The Complete Project Lifecycle for Decision Support Applications
Step 9. ETL Design
9.1 Create the source to target mapping document
Source data for the BI applications will come from a variety of platforms, which are managed by a variety of operating systems and applications. The purpose of the ETL process is to merge data from these heterogeneous platforms into a standard format for the BI target databases in the BI decision support environment. When building this environment, it is critical to perform the common data transformations for all BI target databases only once and to reconcile these data transformations back to the operational source files and source databases. It is related to validity of the data in the various BI target databases and related to the data consistency among the various BI target databases. The ETL process begins with preparations for reformatting, reconciling and cleansing the source data
One of the stage of ETL design especially ninth stage is create the source to target mapping document. Data mapping is the process of creating a link between two distinct data models (named source and target) tables and attributes. A source to target mapping document is the result of data mapping process. Target mapping document using the source data analysis results and the business rules from the previous steps and incorporate them into the transformation specifications. The most important information contained in such document are the relationships between source datastores fields and target datastore fields.
Before the ETL process flow can be designed, the detailed ETL transformation specifications for data extraction, transformation, and reconciliation have to be developed, given that they will dictate the process flow. A common way to document the ETL transformation specifications is in a source to target mapping document, which can be a matrix or a spreadsheet.
The source to target mapping document should list all BI tables and columns and their data type and lengths. It should map the applicable source data elements to the columns, along with their data types and lengths, and it should show the source files and source databases from which the source data elements are being extracted. The document should specify the transformation logic for each column. This document can then be used to create the actual programming specifications for the ETL developers or to create instructions (technical meta data) for the ETL tool.
9.2 Test the ETL tool functions
When using an ETL tool, the transformation specifications get translated into instructions for the ETL tool. These instructions can then be stored as technical meta data in the meta data repository. Expanding the ETL process and running regression tests are made easier with the tool because there is less human intervention and therefore fewer chances to introduce errors.

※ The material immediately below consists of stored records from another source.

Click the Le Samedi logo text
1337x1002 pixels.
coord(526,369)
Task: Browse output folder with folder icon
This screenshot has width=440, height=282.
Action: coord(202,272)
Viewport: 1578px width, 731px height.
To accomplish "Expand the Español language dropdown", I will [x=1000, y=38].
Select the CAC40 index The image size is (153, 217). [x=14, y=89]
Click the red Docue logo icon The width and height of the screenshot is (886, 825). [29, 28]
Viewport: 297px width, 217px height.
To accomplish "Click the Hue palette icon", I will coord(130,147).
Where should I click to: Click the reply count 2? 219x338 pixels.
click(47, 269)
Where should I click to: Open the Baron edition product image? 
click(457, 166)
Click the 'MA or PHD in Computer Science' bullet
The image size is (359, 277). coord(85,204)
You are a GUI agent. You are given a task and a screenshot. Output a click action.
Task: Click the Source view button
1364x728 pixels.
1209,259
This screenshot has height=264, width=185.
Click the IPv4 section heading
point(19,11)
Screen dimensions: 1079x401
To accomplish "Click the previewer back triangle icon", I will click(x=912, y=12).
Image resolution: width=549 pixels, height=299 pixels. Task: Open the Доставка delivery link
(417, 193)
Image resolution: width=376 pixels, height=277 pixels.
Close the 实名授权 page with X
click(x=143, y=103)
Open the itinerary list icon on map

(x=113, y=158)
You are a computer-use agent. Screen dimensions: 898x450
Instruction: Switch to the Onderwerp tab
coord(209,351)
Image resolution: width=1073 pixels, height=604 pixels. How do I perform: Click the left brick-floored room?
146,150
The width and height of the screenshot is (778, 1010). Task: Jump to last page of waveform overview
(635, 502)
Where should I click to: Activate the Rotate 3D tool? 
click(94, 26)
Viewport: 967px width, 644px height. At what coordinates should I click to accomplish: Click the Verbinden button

It is very important to test the ETL tool functions before designing the ETL process flow and before deciding how to set up the staging area. For example, it would be worthless to install a currently popular ETL tool that cannot read flat files on a mainframe if 90 percent of your source data is in flat files on your mainframe. Therefore, test the ETL tool functions and determine whether supplemental code must be written to perform some complicated and lengthy transformations that the tool cannot handle
When evaluating ETL products, follow these steps:
- Perform a cost benefit analysis to compare licensing (buying) an ETL product with building the ETL process in house
- Compile a list of ETL products and vendors that are likely to meet business requirements
- Compare the ETL products and vendors for data transformation requirements
- Compare the ETL products with another products
- Evaluate each ETL product objectively
- Choose the one products and test the tools